Selecting winners with partially honest jurors

We consider the effect of “partially honest” jurors (along the lines of Dutta and Sen (2012)) in a model of juror decisions developed in Amorós (2013). We analyse the problem of choosing the w contestants who will win a competition within a group of n>w competitors. All jurors know who the w best contestants are. All the jurors commonly observe who the w best contestants are, but they may be biased (in favour of or against some contestants). We assume that some of these jurors are partially honest. A partially honest individual has a strict preference for revealing the true state over lying when truth-telling does not lead to a worse outcome (according to preferences in the true state) than that which obtains when lying. The socially optimal rule is to always select the w best contestants, in every possible state of the world.

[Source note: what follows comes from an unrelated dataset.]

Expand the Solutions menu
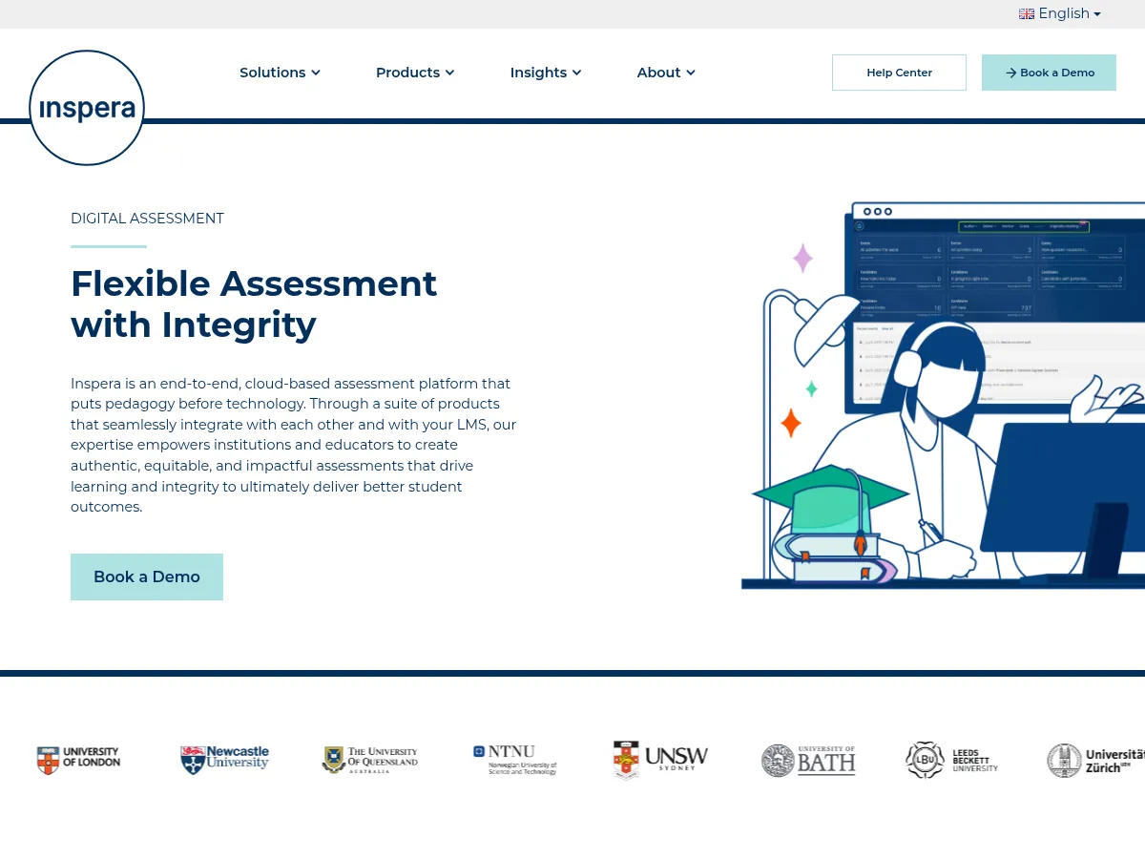1145x859 pixels. [280, 73]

We first look at the many person implementation, when the jury consists of at least two partially honest jurors, whose identity is not known to the planner. We find that the socially optimal rule is Nash implementable if for each pair of contestants, there are two jurors who treat the pair in an unbiased manner and one of these jurors is partially honest. However it is not necessary for the planner to know the identity of the jurors who are fair over a given pair. The result shows that the presence of partially honest jurors expands the scope of implementation. We also analyse the problem, when there are only two jurors and consider cases both with and without the assumption of partial honesty.